• [To be done]
Starting at the first line of the items and ending with the line that contains "pyautogui.click(x=45, y=698)", can you rewrite those lines as a numbered list, skipping any blank lines?

• [Data section]

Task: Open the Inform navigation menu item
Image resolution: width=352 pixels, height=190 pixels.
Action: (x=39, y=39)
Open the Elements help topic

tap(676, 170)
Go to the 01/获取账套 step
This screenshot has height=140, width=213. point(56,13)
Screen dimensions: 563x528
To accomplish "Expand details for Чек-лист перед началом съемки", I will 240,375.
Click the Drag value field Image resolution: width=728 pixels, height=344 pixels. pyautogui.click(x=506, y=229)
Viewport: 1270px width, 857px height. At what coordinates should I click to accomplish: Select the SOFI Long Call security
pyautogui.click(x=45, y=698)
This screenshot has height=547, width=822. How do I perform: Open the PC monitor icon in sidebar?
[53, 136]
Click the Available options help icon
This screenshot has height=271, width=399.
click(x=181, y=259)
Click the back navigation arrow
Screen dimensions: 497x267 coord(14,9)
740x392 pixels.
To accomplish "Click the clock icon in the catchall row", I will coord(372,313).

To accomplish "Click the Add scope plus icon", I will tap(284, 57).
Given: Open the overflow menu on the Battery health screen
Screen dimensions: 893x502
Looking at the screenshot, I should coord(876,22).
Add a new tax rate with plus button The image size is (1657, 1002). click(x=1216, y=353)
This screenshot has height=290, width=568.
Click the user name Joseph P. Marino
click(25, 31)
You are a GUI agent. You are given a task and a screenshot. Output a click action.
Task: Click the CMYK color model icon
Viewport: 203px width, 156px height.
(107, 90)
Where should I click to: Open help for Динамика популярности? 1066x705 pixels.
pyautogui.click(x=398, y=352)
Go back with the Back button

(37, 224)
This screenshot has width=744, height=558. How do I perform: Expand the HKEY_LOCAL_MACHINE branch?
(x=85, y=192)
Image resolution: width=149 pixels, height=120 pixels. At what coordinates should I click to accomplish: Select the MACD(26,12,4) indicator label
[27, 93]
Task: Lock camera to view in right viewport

• [Problem solution]
1. Task: Open the Inform navigation menu item
2. Image resolution: width=352 pixels, height=190 pixels.
3. Action: (x=39, y=39)
4. Open the Elements help topic
5. tap(676, 170)
6. Go to the 01/获取账套 step
7. This screenshot has height=140, width=213. point(56,13)
8. Screen dimensions: 563x528
9. To accomplish "Expand details for Чек-лист перед началом съемки", I will 240,375.
10. Click the Drag value field Image resolution: width=728 pixels, height=344 pixels. pyautogui.click(x=506, y=229)
11. Viewport: 1270px width, 857px height. At what coordinates should I click to accomplish: Select the SOFI Long Call security
12. pyautogui.click(x=45, y=698)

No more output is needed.